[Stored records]
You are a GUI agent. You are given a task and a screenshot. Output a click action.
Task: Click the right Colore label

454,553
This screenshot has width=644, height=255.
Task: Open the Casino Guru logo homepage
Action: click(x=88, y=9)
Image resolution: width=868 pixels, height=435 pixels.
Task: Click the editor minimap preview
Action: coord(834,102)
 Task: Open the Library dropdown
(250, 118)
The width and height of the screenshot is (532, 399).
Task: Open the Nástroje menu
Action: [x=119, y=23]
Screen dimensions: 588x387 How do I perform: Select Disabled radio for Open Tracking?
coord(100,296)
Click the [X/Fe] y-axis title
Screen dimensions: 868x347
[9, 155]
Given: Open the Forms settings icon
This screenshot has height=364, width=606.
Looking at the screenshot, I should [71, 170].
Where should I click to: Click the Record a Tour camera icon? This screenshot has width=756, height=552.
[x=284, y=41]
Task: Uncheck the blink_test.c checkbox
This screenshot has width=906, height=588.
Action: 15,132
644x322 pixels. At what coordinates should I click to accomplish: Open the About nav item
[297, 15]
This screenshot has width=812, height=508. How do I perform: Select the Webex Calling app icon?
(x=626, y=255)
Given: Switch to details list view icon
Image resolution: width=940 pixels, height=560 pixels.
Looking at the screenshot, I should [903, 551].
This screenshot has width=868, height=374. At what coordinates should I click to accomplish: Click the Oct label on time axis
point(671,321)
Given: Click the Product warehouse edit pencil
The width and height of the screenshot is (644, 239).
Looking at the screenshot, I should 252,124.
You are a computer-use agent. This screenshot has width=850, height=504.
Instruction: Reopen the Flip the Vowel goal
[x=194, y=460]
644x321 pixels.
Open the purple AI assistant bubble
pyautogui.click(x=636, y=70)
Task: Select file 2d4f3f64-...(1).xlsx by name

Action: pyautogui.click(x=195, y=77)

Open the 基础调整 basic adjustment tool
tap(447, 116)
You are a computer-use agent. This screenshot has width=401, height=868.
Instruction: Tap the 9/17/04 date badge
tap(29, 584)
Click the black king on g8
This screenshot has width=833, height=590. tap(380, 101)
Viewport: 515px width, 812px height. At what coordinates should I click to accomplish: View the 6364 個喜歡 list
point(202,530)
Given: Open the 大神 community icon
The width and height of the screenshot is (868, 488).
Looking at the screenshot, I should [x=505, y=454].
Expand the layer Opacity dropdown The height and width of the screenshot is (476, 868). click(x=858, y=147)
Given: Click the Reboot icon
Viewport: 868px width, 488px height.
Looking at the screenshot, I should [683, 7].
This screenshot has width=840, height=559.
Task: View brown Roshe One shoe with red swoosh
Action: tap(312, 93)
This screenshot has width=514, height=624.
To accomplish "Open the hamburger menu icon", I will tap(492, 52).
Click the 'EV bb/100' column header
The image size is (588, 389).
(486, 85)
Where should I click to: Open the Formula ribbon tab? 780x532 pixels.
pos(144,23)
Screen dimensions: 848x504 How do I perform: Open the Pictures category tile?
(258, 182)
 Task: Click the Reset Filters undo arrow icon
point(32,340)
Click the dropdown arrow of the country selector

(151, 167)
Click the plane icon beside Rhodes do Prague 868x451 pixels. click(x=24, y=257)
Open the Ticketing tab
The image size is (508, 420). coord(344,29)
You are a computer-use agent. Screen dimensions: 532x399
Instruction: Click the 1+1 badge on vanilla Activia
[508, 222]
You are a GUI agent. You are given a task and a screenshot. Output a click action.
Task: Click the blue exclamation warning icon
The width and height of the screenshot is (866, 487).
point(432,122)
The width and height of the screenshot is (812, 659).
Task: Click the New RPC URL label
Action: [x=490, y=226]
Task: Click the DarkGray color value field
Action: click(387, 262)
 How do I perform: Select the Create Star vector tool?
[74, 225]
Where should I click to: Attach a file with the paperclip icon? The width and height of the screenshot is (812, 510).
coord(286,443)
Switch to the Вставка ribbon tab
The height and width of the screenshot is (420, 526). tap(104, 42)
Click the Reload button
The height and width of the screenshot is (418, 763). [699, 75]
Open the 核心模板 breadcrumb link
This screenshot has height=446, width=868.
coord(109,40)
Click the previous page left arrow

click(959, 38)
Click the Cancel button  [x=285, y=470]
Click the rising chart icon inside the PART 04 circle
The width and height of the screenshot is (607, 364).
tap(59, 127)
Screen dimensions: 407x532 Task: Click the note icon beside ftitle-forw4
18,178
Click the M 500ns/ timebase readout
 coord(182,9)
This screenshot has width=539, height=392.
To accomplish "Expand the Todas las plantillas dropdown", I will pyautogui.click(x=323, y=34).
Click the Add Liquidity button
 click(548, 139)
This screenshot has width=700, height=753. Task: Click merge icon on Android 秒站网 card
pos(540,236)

Your goal
Show, from the entries above, every line that includes the string "Expand".

Output for this exercise
Expand the layer Opacity dropdown The height and width of the screenshot is (476, 868). click(x=858, y=147)
To accomplish "Expand the Todas las plantillas dropdown", I will pyautogui.click(x=323, y=34).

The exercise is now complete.